YOUR TASK: The answer should reproduce the listing below character for character.

DATASET EXCERPTS:
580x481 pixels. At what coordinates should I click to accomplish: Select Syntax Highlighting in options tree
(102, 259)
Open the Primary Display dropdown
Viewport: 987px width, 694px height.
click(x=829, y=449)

OUTPUT:
580x481 pixels. At what coordinates should I click to accomplish: Select Syntax Highlighting in options tree
(102, 259)
Open the Primary Display dropdown
Viewport: 987px width, 694px height.
click(x=829, y=449)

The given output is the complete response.